_What you should do:_
Number of lines below with the word "details": state it and write nothing more.

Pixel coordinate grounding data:

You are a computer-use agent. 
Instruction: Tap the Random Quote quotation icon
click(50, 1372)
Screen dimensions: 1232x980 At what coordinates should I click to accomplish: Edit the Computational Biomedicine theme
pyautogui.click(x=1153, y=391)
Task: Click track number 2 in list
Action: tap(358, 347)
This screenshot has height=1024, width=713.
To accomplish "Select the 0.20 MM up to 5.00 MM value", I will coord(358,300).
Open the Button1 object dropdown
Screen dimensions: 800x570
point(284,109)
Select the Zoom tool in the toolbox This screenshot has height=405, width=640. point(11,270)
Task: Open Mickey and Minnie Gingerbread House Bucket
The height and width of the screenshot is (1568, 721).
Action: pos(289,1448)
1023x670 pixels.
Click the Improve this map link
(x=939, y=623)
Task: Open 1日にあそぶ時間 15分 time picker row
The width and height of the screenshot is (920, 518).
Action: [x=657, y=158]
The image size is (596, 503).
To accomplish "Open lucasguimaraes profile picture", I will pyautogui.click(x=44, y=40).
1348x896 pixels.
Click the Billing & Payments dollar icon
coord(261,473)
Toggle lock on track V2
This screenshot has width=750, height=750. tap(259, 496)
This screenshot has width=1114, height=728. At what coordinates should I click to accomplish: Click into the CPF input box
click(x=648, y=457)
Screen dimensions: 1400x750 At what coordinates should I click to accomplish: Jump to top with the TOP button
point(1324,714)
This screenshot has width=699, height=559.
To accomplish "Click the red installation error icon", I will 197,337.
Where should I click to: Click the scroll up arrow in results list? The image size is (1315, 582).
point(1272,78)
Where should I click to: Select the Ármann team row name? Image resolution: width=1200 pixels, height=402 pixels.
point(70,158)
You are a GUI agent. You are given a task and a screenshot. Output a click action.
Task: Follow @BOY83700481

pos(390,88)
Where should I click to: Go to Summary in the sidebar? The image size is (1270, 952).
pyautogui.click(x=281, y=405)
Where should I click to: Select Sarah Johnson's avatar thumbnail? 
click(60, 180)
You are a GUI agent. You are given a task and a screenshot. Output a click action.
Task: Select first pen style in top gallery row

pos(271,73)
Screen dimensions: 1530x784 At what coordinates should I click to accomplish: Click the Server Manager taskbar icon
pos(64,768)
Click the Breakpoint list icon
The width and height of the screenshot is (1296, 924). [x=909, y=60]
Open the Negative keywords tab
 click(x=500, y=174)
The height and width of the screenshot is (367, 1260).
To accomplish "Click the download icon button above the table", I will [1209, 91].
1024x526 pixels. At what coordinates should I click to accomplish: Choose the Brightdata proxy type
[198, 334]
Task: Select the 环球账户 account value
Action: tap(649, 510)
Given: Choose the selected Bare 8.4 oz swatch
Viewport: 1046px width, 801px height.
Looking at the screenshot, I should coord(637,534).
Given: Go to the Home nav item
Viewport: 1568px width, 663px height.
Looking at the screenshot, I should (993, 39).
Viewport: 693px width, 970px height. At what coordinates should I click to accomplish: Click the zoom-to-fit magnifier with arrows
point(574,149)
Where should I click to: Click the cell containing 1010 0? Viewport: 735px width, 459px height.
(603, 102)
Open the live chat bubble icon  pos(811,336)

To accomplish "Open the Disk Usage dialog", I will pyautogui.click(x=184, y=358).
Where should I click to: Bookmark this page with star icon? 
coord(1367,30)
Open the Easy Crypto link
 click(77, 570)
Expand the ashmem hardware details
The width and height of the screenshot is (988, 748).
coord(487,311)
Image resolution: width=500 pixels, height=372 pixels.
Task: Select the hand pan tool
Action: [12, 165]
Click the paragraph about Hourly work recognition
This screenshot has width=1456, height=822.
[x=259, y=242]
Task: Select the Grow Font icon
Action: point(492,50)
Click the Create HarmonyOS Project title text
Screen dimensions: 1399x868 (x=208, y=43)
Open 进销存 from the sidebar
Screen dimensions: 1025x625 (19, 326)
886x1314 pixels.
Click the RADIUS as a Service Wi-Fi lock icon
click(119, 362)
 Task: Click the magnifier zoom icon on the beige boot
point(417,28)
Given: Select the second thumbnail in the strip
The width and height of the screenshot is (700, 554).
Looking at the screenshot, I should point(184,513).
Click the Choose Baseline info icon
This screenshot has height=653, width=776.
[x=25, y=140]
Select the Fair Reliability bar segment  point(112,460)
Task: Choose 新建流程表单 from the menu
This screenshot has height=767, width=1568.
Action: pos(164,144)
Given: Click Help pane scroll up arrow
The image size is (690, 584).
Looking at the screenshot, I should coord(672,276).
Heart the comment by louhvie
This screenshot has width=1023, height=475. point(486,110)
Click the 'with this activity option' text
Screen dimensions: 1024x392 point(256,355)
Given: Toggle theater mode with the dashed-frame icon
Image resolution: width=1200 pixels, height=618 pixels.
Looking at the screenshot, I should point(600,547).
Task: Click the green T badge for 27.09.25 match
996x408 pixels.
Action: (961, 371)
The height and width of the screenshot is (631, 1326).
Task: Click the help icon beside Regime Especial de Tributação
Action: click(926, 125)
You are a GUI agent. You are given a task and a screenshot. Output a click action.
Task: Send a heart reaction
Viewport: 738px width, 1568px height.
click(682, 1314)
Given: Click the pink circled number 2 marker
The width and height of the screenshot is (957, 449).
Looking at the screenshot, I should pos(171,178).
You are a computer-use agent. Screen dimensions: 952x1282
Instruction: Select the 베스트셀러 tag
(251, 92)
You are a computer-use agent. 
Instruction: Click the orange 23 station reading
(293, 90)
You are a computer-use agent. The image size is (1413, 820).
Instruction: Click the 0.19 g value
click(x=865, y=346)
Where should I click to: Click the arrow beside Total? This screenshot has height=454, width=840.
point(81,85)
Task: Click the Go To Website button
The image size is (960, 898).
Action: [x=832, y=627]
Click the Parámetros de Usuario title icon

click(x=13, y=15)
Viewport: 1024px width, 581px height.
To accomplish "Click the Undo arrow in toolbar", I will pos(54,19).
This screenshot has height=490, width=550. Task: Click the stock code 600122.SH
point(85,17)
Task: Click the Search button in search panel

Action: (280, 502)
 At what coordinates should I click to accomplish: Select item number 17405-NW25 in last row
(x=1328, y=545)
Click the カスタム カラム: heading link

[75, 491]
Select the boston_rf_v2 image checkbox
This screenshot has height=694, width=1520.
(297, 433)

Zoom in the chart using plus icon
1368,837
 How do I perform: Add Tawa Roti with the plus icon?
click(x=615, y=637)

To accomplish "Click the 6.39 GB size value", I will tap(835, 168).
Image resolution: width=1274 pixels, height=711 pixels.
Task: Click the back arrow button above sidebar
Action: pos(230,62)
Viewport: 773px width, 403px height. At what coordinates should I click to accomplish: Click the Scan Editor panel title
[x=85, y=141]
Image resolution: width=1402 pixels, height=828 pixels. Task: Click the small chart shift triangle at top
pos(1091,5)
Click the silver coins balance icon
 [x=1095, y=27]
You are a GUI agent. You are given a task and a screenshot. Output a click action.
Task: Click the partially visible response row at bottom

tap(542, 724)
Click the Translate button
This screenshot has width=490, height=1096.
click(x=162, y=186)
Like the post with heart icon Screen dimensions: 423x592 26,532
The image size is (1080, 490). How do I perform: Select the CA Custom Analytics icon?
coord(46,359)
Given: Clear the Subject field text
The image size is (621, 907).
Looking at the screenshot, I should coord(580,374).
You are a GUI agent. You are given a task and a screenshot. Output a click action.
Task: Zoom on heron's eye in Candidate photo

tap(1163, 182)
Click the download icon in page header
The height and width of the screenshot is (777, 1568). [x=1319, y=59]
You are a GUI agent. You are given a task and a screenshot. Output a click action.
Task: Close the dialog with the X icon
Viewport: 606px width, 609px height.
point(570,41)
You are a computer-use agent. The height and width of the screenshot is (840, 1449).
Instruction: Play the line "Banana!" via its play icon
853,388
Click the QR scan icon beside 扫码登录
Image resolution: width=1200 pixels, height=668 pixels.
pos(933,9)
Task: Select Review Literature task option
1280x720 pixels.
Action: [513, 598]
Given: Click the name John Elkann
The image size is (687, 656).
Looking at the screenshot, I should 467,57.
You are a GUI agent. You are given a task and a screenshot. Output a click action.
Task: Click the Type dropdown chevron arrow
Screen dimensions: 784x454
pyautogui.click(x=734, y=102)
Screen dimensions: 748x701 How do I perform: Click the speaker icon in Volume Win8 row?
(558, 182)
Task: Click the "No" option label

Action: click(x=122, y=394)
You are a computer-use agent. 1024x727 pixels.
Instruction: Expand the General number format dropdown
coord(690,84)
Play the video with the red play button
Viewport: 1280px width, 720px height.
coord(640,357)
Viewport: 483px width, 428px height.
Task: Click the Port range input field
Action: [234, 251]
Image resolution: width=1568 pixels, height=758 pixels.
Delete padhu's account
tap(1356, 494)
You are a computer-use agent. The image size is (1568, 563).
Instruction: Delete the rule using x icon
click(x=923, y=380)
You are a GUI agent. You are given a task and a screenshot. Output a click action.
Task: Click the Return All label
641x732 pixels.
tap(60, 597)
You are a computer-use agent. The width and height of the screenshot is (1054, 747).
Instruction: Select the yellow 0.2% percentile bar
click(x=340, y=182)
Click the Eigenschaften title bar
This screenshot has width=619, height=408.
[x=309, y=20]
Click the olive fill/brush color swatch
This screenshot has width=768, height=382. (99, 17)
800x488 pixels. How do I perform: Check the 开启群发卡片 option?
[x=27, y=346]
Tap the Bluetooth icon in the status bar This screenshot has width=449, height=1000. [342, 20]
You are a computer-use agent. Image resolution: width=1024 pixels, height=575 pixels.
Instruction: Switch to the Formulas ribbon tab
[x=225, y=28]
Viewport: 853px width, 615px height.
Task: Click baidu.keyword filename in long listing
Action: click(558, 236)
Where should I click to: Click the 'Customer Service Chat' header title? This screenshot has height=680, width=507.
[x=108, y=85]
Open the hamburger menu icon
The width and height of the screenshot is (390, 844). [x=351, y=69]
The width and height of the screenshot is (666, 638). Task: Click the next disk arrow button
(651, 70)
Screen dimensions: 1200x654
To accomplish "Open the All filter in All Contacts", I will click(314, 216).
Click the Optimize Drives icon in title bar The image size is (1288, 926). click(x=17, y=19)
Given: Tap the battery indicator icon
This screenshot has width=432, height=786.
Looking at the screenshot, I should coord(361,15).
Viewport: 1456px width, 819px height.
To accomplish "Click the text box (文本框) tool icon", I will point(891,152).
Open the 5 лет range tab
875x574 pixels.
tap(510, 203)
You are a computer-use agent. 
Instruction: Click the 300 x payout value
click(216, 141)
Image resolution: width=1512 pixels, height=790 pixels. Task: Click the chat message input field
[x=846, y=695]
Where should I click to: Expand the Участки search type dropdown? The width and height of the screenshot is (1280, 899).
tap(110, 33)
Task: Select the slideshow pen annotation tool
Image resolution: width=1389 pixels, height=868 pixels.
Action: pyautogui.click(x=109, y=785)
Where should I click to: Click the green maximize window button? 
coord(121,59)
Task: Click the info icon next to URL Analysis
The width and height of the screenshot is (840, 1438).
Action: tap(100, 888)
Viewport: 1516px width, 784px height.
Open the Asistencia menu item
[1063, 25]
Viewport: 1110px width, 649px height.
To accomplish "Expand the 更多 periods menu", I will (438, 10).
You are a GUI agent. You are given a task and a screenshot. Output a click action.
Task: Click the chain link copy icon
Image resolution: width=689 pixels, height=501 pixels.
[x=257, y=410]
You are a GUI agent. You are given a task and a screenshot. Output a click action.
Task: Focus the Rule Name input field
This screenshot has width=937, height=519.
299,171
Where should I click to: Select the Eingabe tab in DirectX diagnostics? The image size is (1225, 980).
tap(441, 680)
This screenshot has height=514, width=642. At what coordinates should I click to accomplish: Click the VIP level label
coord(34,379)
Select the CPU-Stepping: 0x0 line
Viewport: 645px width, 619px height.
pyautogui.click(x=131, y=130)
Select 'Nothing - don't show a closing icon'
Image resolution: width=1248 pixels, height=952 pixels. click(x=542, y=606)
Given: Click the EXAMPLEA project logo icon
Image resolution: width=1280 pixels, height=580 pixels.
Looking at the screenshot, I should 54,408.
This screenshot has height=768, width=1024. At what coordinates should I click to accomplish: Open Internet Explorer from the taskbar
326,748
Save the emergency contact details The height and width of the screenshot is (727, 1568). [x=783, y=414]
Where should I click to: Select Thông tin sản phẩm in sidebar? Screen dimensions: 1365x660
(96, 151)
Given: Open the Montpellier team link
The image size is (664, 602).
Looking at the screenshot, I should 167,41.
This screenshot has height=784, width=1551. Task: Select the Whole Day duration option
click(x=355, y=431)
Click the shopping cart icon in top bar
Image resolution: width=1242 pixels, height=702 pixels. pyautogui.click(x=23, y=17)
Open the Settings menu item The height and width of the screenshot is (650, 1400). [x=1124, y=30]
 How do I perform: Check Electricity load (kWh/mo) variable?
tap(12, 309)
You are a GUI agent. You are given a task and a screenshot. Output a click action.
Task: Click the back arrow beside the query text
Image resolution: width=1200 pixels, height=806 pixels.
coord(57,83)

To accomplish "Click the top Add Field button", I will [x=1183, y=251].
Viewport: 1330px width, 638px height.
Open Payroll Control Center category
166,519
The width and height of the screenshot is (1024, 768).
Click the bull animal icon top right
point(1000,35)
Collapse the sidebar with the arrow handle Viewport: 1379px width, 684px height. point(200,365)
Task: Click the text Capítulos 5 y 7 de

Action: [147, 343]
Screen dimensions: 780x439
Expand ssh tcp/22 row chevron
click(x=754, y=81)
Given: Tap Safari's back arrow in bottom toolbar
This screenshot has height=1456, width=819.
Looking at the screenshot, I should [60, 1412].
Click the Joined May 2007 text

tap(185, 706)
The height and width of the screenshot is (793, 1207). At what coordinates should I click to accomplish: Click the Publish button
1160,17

_Task solution:_
2